This means that at a mile, the crew can expect the shell to fall within a circle less than 30 feet wide. Closer in, it can deliver more impressive results and rapidly. But more importantly, it offers immediate extended range fire support for troops at remote bases, who may not have the time to wait for other artillery or air support to become available.
And that has been the goal of the system since it first entered service in an almost emergency capacity in 2011. The year before, the Pentagon’s Combating Terrorism Technical Support Office, or CTTSO, rushed 10 of an earlier version of the system, then known as the Enhanced Mortar Targeting System, or EMTAS, to special operators and conventional Army and Marine units in Afghanistan.

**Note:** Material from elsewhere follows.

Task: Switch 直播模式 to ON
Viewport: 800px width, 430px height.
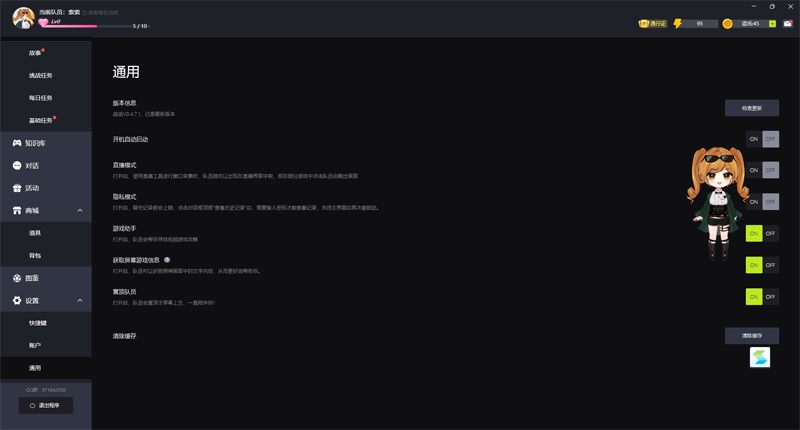Action: pos(754,170)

That entire effort cost nearly $9 million.
“Existing Forward Operating Base (FOB) defense systems currently provide only the capability to detect, provide warning, and assess potential threats,” a subsequent Pentagon budget document explained in requesting additional funds to sustain the project. “At smaller, more remote locations, the kinetic response capability is limited only to existing organic weapon systems, which can become overwhelmed; or, to supporting arms which may be unavailable due to weather, competing requirements or Rules of Engagement (ROE).”
In 2013, another urgent request from special operators in Afghanistan called for more and better versions of the system to guard their operating sites, resulting in the Improved EMTAS. The Pentagon’s Rapid Reaction Technology Office, or RRTO, coordinated that program, which the Army subsequently managed. The service then rebranded the weapon as the AMPS and continues to support the system on behalf of the special operations community. Elbit also offers a further improved version of the system, known as the Spear Mk 2, for a wide variety of vehicle and dismounted applications.
In Syria, where battle lines and the allegiances of certain groups can change rapidly, having the mortars in place gives American troops and their partners significant firepower in the event that they come under attack. It’s no surprise that the forces in Manbij, who are now concerned about a new Turkish-backed intervention, have decided to move the weapons into place to help guard their positions.
“I want to get out – I want to bring our troops back home,” U.S. President Donald Trump said at a press conference on March 3, 2018. “It’s time. We were very successful against ISIS.”
But the presence of these heavily fortified sites, defended in part by emplaced weapons such as the computer-assisted mortars, seems to suggest that American troops are expecting to remain in Syria for the foreseeable future.
Correction: The original version of this article said that the initial versions of the EMTAS had the ability to hit within an area with a diameter equivalent to five percent of the range. The stated accuracy was in fact half a percent.